Sevgili Nicolás:
6 Aralık akşamı seçim sonucu ilân edildikten kısa bir
süre sonra yaptığın o yürekli ve muhteşem konuşmadan dolayı seni tebrik
edenlerin hep birlikte ifade ettikleri o kanaati paylaşıyorum.
Dünya tarihinde bir devrimcinin ulaşabileceği en
yüksek politik şan meşhur Venezuelalı savaşçı, Amerika’nın kurtarıcısı Simón
Bolívar’ın ulaştığıdır. Bugün onun ismi sadece bu ülkeye değil, tüm Latin
Amerika halklarına aittir.
Bu mirasın Venezuela’daki onurlu bir görevlisi olan
Hugo Chávez Bolívar’ı anlayıp onu takdir etmiş, ömrünün son anına dek onun
fikirleri için mücadele vermiştir. Bolívar’ın fakir çocuklarının ailelerine
destek konusunda yardımcı olmaya mecbur kaldıkları bu ülkede ilkokula başlarken
Chávez kendi içinde Amerika’nın Kurtarıcısı’nın ruhuna sahip olmuştur.
Bugün Venezuela’da milyonlarca çocuk ve genç dünyadaki
en büyük ve en modern kamu okulu sisteminden istifade edebilmektedir. Ülkedeki
tıbbî bakım merkezleri ağı ile halkın sağlığına gösterilen dikkat konusunda çok
şeyler söylenebilir.

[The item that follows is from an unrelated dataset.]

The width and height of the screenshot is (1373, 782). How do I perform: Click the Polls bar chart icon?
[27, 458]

Halk, İspanyol sömürgeciliğinin yüzlerce yıl ülkeyi
yağmalaması, sonrasında bu ülkeye verilmiş olan muazzam petrol kaynaklarını yüz
yıldan fazla bir süre söküp çıkartan devasa ulusötesi şirketler yüzünden
fakirleşmiş, ama cesurca hareket etmeyi de bilmiştir.

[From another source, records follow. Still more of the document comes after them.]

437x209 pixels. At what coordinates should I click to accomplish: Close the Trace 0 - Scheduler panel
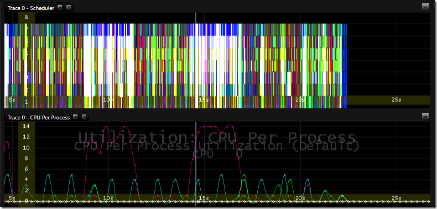click(x=69, y=8)
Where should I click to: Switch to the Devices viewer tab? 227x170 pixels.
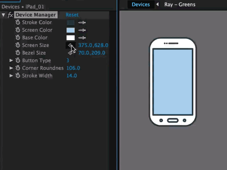141,4
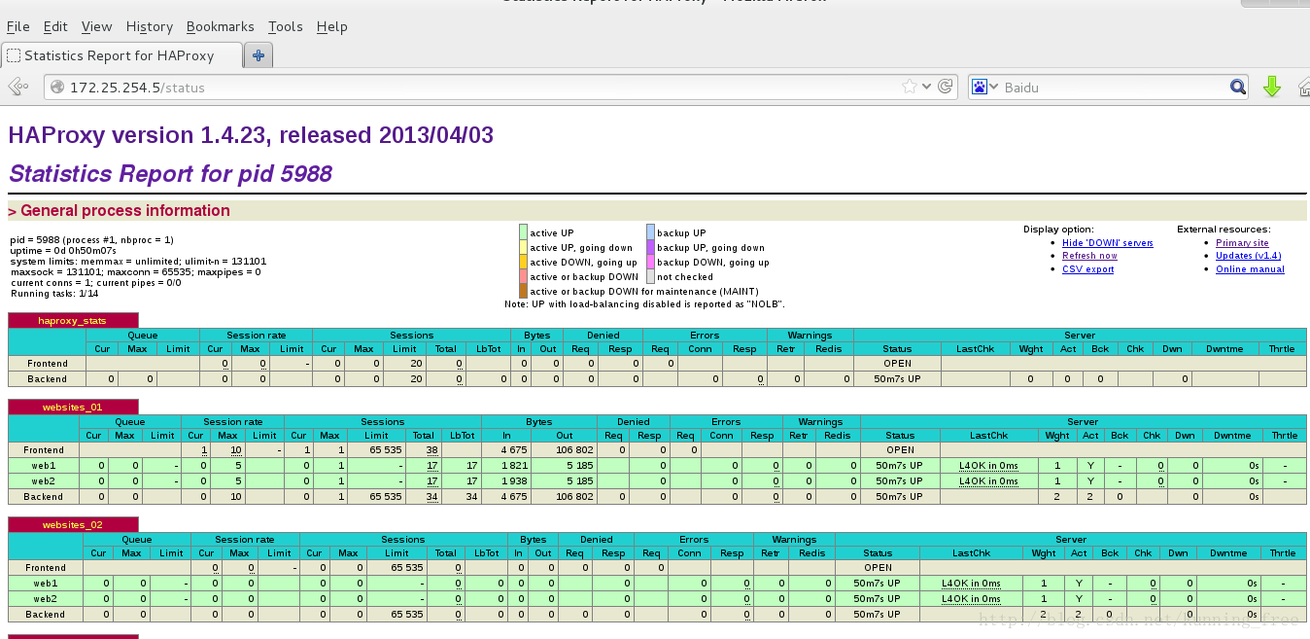Click the active UP green color swatch
This screenshot has height=639, width=1310.
click(524, 232)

Tarih bu ülkede işçilerin besleyici gıdalardan,
ilâçtan, eğitimden, güvenlikten, barınmadan ve dünya halklarının gösterdiği
dayanışmadan istifade ettiğine tanıktır. Tüm bunlardan haberdar olup
olmadıkları gidip oligarşiye de sorulabilir.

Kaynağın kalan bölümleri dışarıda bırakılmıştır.